The political ball was already rolling before US President-elect Donald Trump made clear he believed that Europe is not pulling its weight within the alliance and questioned why the US pays so much into an organization he described in March as "obsolete." He told reporters during his presidential election campaign that he rejected the idea that the US should be "the world's policeman."
His comments rang true in the corridors of the EU, where the migrant crisis and the increase in mainland Europe terrorist attacks had brought the security of EU borders and the need to improve intra-EU intelligence-sharing to the fore. There were calls for an 'EU army' — a phrase always rebuffed by Brussels.
EU foreign ministers announced, November 2016, the establishment of a rapid reaction force that will involve EU Battlegroups, "air security operations" and "maritime security or surveillance operations," with its own headquarters, working alongside NATO.
Soon after, the Commission announced the creation of a new European Defense Fund, which would "support Member States' more efficient spending in joint defense capabilities" including research into "innovative defense technologies such as electronics, metamaterials, encrypted software or robotics" and the procurement of new assets, such as drone technology and jointly-bought helicopters to reduce costs.
EU-NATO Military Dance — Who Leads?
The idea of the EU establishing itself as a military alliance — separate from NATO — was anathema to many NATO advocates, although Britain's decision to pull out of the EU was seen as giving impetus to an ever-closer EU alliance, which included military powers.
"An EU army would undermine deterrence and cripple NATO, weakening European defenses when we face increasing threats from Russia, the Middle East and radical Islam," Col Richard Kemp, a former Commander of British Forces in Afghanistan, wrote in the London Daily Telegraph, May, 2016.

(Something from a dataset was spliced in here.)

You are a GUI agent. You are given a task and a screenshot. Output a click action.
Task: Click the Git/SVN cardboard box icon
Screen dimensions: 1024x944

NATO Secretary General Jens Stoltenberg welcomed plans for the EU to increase cooperation in defense resources and funding, while cautiously suggesting these should be "complementary" to and "strengthen" the Transatlantic — and US dominated — military alliance.
At a meeting with EU High Representative Federica Mogherini and EU foreign ministers, December 6, Stoltenberg said: "We welcome stronger European defense, but [we need] to make sure that this is done in a way that is complementary to NATO. We need to keep close cooperation between NATO and the EU."
"Questions have been asked related to the strength of the Transatlantic bond. I think the best way to respond to those questions is to deliver stronger NATO-EU cooperation, which strengthens the Transatlantic bond," he said.
Brussels is not only the HQ of the European Union, but it is also the "political and administrative center" of NATO and home to North Atlantic Council — NATO's senior political decision-making body.
The politics of a military alliance play as much a part in it as its hardware. The politico-military landscape in Brussels will be worth watching in 2017 — especially following Trump's inauguration, January 20 — to see where the real firepower lies: Washington or Brussels.